Historiquement, des cas de monkeypox ont généralement été signalés en Afrique de l’Ouest ou en Afrique centrale, a déclaré Jennifer McQuiston, directrice adjointe de la Division des agents pathogènes et des pathologies à haute conséquence au sein du Centre national des maladies infectieuses émergentes et zoonotiques du CDC.

“Nous avons un niveau d’inquiétude scientifique sur ce que nous voyons car il s’agit d’une situation très inhabituelle”, a déclaré McQuiston à CNN jeudi.

“Nous ne le voyons pas aux États-Unis ou en Europe – et le nombre de cas signalés est définitivement en dehors du niveau normal pour ce que nous verrions”, a déclaré McQuiston.

Un haut responsable de la santé britannique a déclaré dimanche à la BBC que les gens devraient être conscients du monkeypox – mais que le risque pour la population générale “reste extrêmement faible pour le moment”.

“Je pense que les gens doivent y être attentifs”, a déclaré Susan Hopkins, conseillère médicale en chef de l’Agence britannique de sécurité sanitaire.

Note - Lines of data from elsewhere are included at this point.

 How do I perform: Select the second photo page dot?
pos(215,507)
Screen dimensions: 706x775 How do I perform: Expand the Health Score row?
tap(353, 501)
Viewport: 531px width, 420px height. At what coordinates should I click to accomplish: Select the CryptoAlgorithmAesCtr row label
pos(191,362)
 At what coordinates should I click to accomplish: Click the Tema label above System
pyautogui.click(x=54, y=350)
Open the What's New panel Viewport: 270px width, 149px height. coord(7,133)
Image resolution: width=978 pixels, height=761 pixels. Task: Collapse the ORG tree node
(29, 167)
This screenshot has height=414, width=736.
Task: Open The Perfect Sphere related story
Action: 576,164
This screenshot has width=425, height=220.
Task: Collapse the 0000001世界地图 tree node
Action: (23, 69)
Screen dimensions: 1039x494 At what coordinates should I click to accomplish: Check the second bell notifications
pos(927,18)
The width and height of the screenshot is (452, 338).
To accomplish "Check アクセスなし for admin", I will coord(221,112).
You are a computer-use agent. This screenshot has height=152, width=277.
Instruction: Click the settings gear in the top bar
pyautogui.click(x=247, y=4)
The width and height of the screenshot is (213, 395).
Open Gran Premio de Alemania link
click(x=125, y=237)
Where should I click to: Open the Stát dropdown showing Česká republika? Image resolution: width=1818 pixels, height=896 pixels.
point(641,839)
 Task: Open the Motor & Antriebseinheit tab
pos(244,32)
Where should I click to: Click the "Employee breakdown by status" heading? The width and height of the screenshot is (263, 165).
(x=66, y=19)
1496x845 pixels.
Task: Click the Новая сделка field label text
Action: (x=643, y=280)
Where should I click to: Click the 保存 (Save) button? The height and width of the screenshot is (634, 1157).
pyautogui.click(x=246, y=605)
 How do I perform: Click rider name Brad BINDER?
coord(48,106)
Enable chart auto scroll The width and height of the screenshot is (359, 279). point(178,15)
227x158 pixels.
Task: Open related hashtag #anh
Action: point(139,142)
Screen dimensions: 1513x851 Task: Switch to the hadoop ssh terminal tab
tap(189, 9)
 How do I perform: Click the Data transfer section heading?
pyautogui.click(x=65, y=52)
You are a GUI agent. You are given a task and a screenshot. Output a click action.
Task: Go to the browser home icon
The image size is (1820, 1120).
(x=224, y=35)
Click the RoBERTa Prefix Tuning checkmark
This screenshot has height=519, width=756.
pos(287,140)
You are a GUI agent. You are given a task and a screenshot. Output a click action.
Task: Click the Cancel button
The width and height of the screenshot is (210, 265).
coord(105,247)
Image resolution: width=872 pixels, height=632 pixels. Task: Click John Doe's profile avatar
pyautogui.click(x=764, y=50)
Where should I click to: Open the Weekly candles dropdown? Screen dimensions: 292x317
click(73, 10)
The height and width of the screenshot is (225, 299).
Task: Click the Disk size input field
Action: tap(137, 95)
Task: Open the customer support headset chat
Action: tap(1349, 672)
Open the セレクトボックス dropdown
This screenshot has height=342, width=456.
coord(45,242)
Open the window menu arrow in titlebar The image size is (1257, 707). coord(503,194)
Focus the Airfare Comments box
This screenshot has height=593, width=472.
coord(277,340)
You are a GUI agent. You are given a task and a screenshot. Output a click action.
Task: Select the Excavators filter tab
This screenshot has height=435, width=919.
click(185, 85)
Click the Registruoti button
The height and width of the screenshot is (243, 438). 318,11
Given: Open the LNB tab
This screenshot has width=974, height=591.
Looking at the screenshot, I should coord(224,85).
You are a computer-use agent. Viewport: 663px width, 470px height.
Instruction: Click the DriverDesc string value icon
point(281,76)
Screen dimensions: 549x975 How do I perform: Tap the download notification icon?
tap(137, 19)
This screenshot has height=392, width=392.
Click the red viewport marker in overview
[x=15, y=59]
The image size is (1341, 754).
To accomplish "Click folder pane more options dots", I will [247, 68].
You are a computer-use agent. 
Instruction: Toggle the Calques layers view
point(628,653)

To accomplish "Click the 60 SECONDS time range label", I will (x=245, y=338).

“Nous voulons vraiment que les cliniciens soient attentifs et envoient le test s’ils sont inquiets.”

Hopkins a déclaré que sur la base de rapports en provenance d’Afrique, l’UKHSA sait que certaines personnes sont “beaucoup plus à risque de maladie grave, en particulier les personnes immunodéprimées ou les jeunes enfants”.

Bien qu’il n’y ait “pas de vaccin direct contre la variole du singe”, a déclaré Hopkins, “nous utilisons une forme de vaccin contre la variole ou de vaccin contre la variole de troisième génération qui est sans danger pour les personnes qui sont en contact avec des cas”.

Sandee LaMotte, Jamie Gumbrecht, Keith Allen, Kevin Liptak, Jacqueline Howard et Martin Goillandeau de CNN ont contribué à ce rapport.